The tasks:
**a)** In the Azarenka interview, copy the part from "VICTORIA AZARENKA: No." to "and maybe more." word for word.
**b)** Translate this sentence from the Azarenka interview into Spanish: "As I always say, I don’t look too much in the past."

Passage to read:
>> BEGIN

TENNIS US OPEN – 30th of August 2014. V. Azarenka d. E. Vesnina 6-1, 6-1. An interview with Victoria Azarenka
Q. Feeling a little bit more like the Azarenka before the injury and losing time this year on the court?
VICTORIA AZARENKA: No. Feel different. Feel different. As I always say, I don’t look too much in the past. You know, I think I kind of reveal a little bit more new things about me when I play, how I feel on the court, what I tell myself what to do, how I approach the matches. I think it’s a little bit kind of new, and I enjoy that part.
Q. I think this is your 100th Grand Slam win today. Did you know that?
VICTORIA AZARENKA: Really? Where is my cake, then? Like for real. Tonight? Thank you. Put some icing on it.
Q. Yeah, how do you feel about that?
VICTORIA AZARENKA: I didn’t know about it, so obviously I need to think about it a little bit. I think it’s a great achievement. It’s just a number, really. I want to make it to 200 and maybe more.
Q. Is there a part of you that says, Hmm, I’m only 25; how could that be, so many matches? Because you’re young.

>> END

Listing:
>> BEGIN

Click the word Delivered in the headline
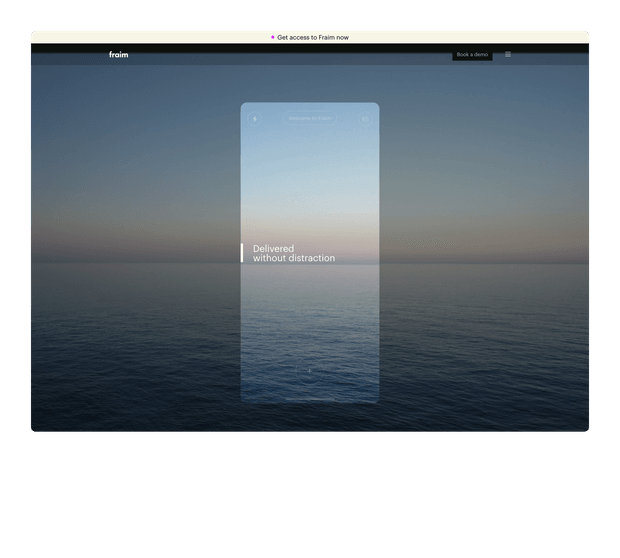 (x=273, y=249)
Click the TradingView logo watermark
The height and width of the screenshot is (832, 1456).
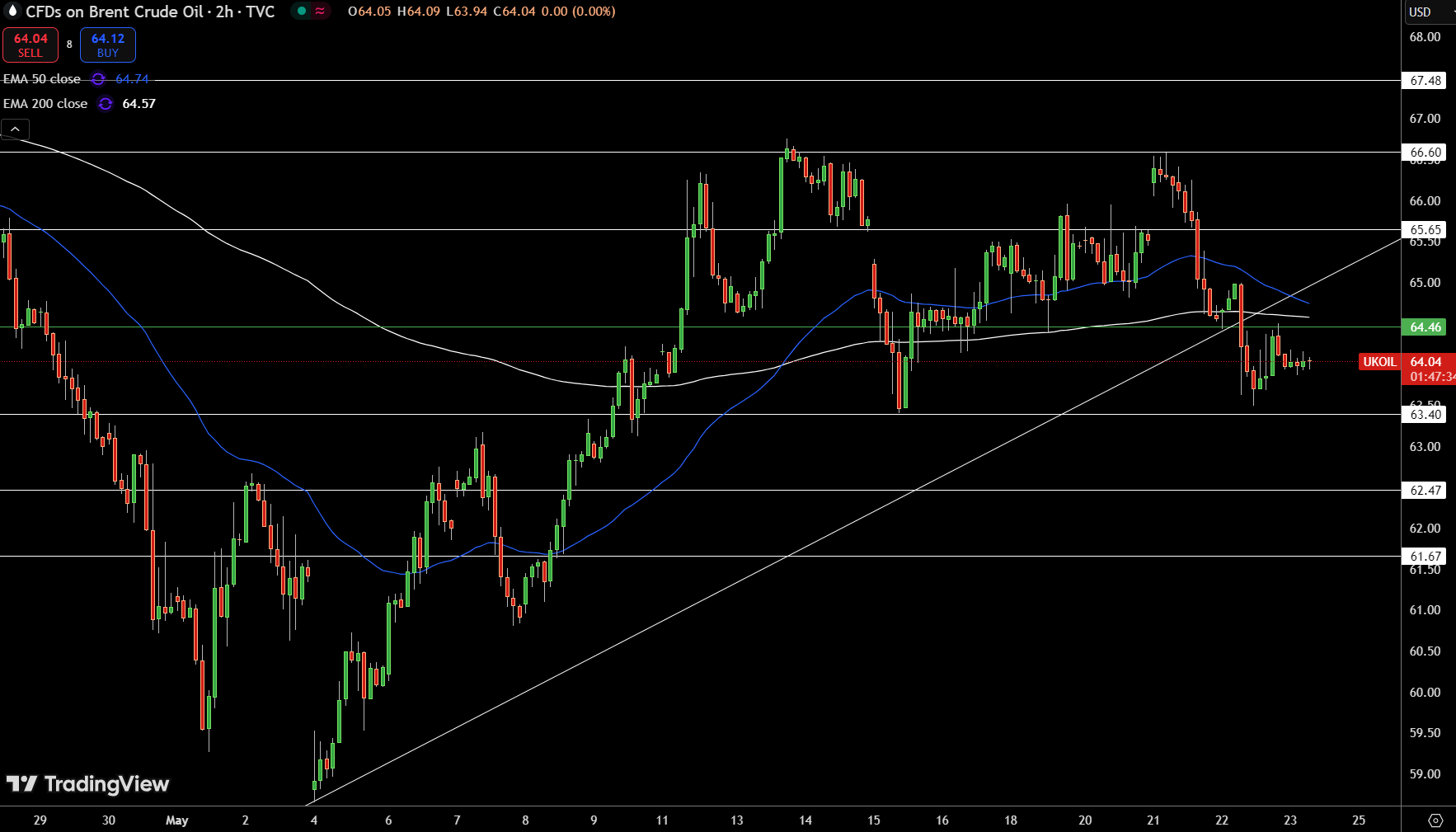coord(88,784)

>> END

Solutions to the tasks:
**a)**
VICTORIA AZARENKA: No. Feel different. Feel different. As I always say, I don’t look too much in the past. You know, I think I kind of reveal a little bit more new things about me when I play, how I feel on the court, what I tell myself what to do, how I approach the matches. I think it’s a little bit kind of new, and I enjoy that part.
Q. I think this is your 100th Grand Slam win today. Did you know that?
VICTORIA AZARENKA: Really? Where is my cake, then? Like for real. Tonight? Thank you. Put some icing on it.
Q. Yeah, how do you feel about that?
VICTORIA AZARENKA: I didn’t know about it, so obviously I need to think about it a little bit. I think it’s a great achievement. It’s just a number, really. I want to make it to 200 and maybe more.

**b)** Como siempre digo, no miro demasiado al pasado.